T cells that receive T-cell antigen receptor signals but do not undergo mitosis become unresponsive to subsequent antigenic stimulation. This can be achieved by antigen presentation to T cells in the absence of critical costimulatory signals from antigen-presenting cells (APC) or in the presence of the antiproliferative drug rapamycin. In mice, peritransplant infusion of adherent APC-depleted splenocytes, which do not provide costimulatory signals to T cells in vitro, leads to T-cell unresponsiveness in vivo and specifically prolongs the survival of skin grafts that express the major histocompatibility complex (MHC) molecules expressed by the transfused cells.
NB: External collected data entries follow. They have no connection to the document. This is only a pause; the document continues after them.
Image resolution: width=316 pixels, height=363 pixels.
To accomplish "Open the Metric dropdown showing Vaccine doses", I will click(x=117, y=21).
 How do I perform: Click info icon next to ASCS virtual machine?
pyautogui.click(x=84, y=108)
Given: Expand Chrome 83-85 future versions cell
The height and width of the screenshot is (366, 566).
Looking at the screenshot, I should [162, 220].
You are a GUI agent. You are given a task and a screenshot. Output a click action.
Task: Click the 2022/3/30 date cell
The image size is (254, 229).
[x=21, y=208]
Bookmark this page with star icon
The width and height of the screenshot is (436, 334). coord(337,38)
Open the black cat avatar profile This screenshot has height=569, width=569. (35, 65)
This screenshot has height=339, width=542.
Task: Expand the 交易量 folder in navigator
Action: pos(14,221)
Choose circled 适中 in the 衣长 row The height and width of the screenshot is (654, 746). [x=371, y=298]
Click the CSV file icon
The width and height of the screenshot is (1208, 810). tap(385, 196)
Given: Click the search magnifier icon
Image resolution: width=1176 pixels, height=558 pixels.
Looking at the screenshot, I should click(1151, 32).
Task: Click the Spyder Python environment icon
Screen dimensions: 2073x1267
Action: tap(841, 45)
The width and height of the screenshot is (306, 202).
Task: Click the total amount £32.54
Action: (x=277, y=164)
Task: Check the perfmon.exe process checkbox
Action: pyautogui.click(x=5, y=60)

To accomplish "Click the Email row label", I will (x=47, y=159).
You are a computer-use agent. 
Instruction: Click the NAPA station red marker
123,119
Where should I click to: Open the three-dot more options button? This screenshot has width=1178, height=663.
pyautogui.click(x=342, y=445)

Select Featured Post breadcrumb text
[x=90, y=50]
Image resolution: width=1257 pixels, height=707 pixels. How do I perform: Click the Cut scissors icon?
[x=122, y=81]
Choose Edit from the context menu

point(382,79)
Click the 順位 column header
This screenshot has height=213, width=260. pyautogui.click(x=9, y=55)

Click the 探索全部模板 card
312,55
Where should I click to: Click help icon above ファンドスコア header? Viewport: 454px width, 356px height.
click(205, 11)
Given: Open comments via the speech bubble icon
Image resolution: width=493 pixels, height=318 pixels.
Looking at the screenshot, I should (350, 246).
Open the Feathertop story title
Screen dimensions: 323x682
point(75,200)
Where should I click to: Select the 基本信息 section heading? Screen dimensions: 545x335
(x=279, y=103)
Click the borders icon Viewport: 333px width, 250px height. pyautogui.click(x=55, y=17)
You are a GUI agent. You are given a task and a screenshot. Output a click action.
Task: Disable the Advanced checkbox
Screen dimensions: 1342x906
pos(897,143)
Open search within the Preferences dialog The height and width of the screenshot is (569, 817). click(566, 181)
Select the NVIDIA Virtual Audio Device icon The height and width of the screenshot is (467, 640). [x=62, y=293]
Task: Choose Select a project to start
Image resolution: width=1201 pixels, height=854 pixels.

Our goal was to determine whether in vivo infusion of adherent APC-depleted donor peripheral blood mononuclear cells (PBMC), with or without rapamycin, induces prolonged kidney allograft survival in a large animal model.

METHODS

MHC homozygous inbred miniature swine (SLAcc) were transfused with dendritic cell-monocyte-depleted (G10-passed) PBMC (2.5 x 10(8) cells) from MHC disparate SLAdd donors, with and without three peritransfusion infections of rapamycin (0.25 mg/kg/day intramuscularly) the day before, the day of, and the day after the transfusion. SLAcc recipients received an SLAdd kidney transplant 6 days later. No posttransplant immunosuppression was given.

RESULTS

In contrast to donor-specific whole blood transfusions, which uniformly resulted in sensitization and hyperacute rejection (less than 1 day), renal allograft survival in animals that received a transfusion of G10-passed PBMC from their eventual kidney donor was similar (mean, 8.1 +/- 4.5 days) to untreated controls (mean, 7.8 +/- 5.0 days). Pretransplant rapamycin alone also had no effect on survival (mean, 7.7 +/- 8.1 days) versus controls. The combination of G10-passed blood and peritransfusion rapamycin, however, increased survival significantly (mean, 27.3 +/- 10.4 days) (p = 0.01 versus untreated recipients or recipients of only G10-passed PBMC; p = 0.03 versus recipients of rapamycin alone).

CONCLUSIONS

Pretransplant transfusion with costimulator-deficient donor PBMC plus peritransfusion rapamycin treatment, but neither alone, prolongs renal allograft survival in pigs without posttransplant immunosuppression. This strategy, once optimized, may be applicable to human transplant tolerance.